### WHAT YOU WILL DO:
Could you write out each of the records below word for word, leaving out the pictures?

### RECORD EXCERPTS:
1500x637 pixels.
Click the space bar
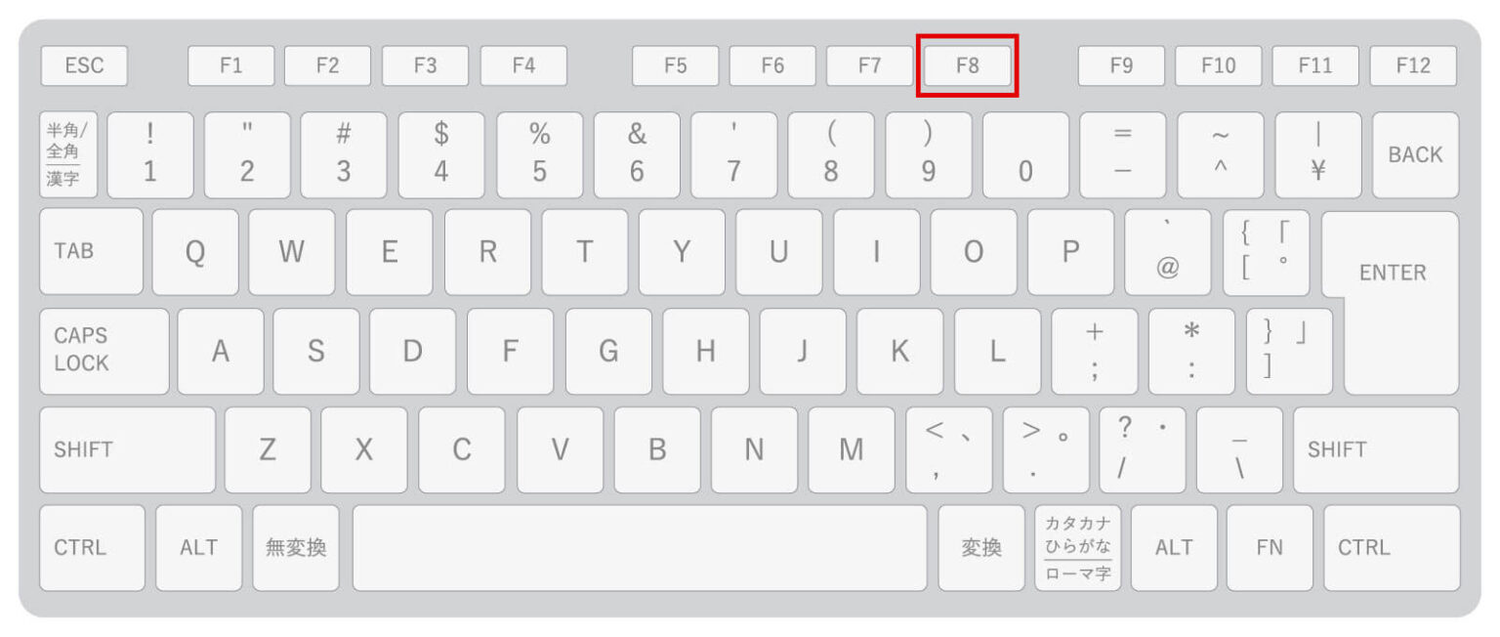(x=640, y=547)
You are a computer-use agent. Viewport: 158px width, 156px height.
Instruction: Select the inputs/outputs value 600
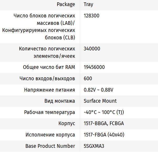88,79
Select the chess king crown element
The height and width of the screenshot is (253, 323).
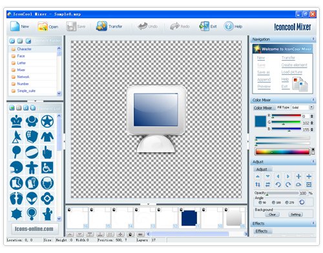(16, 121)
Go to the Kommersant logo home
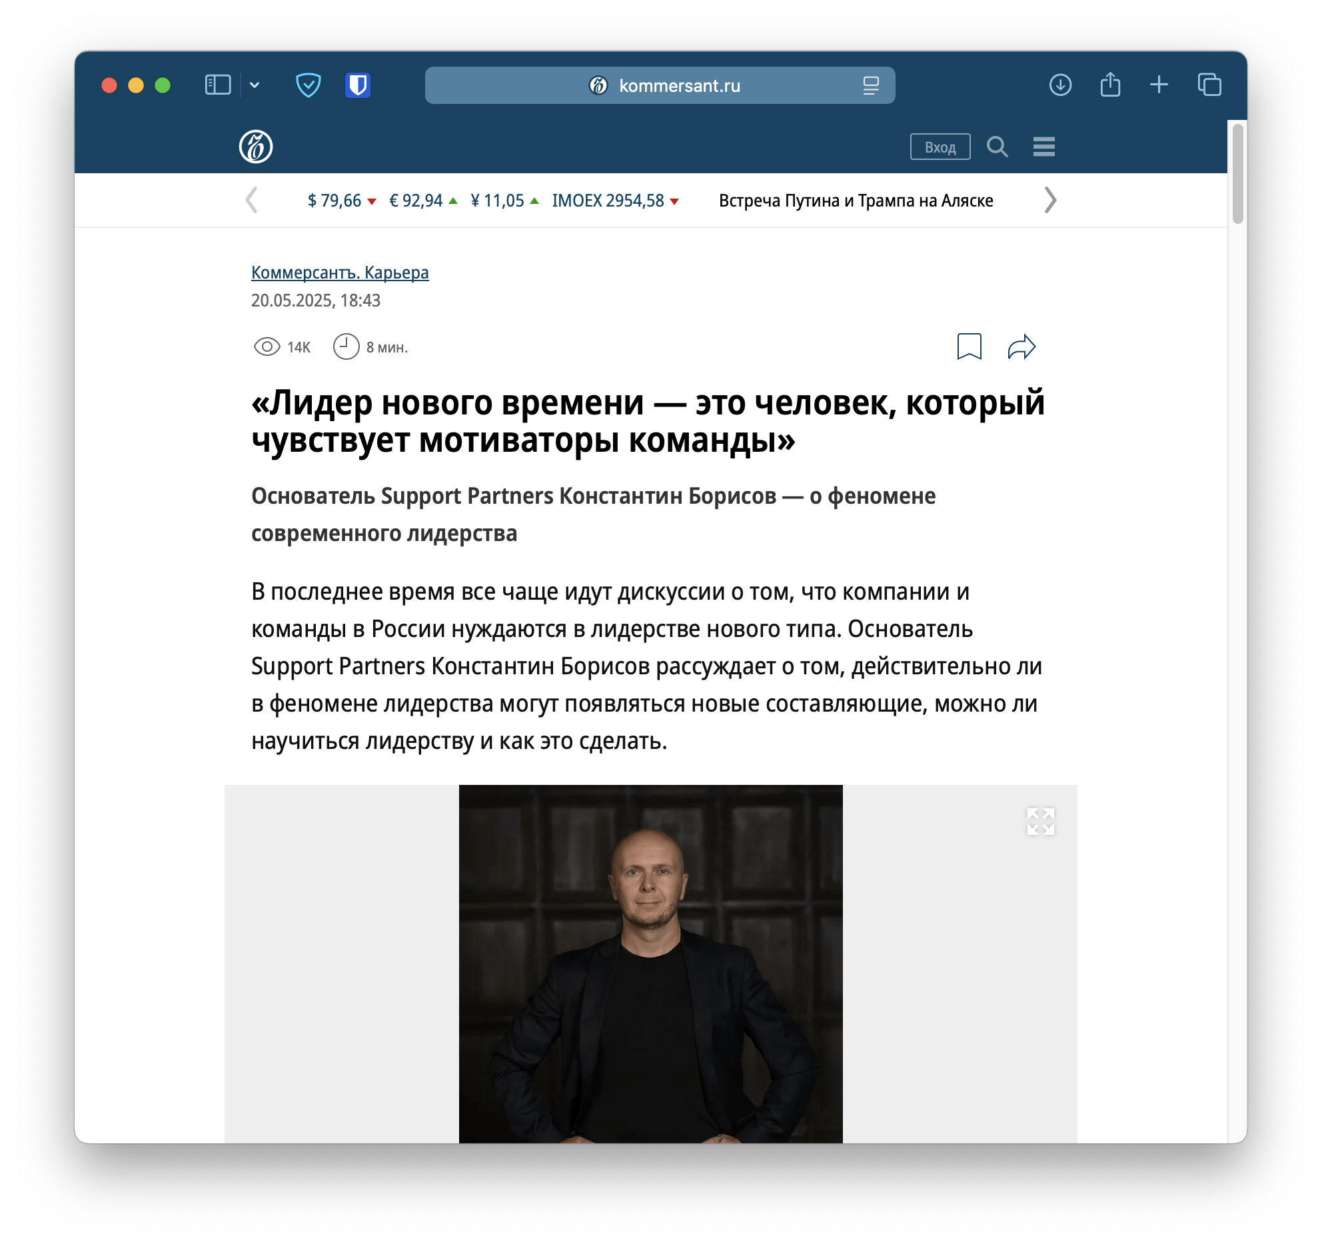The height and width of the screenshot is (1242, 1322). click(256, 147)
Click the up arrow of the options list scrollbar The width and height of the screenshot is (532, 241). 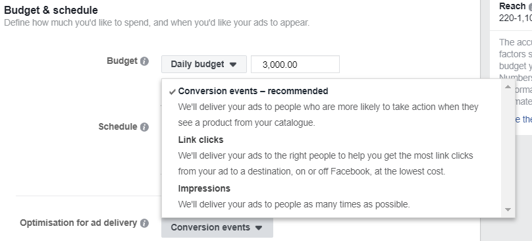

### EXPECTED OUTPUT:
1500x637 pixels.
Click the space bar
(x=640, y=547)
You are a computer-use agent. Viewport: 158px width, 156px height.
Instruction: Select the inputs/outputs value 600
88,79
Select the chess king crown element
The height and width of the screenshot is (253, 323).
(16, 121)
Go to the Kommersant logo home
The height and width of the screenshot is (1242, 1322). click(256, 147)
Click the up arrow of the options list scrollbar The width and height of the screenshot is (532, 241). 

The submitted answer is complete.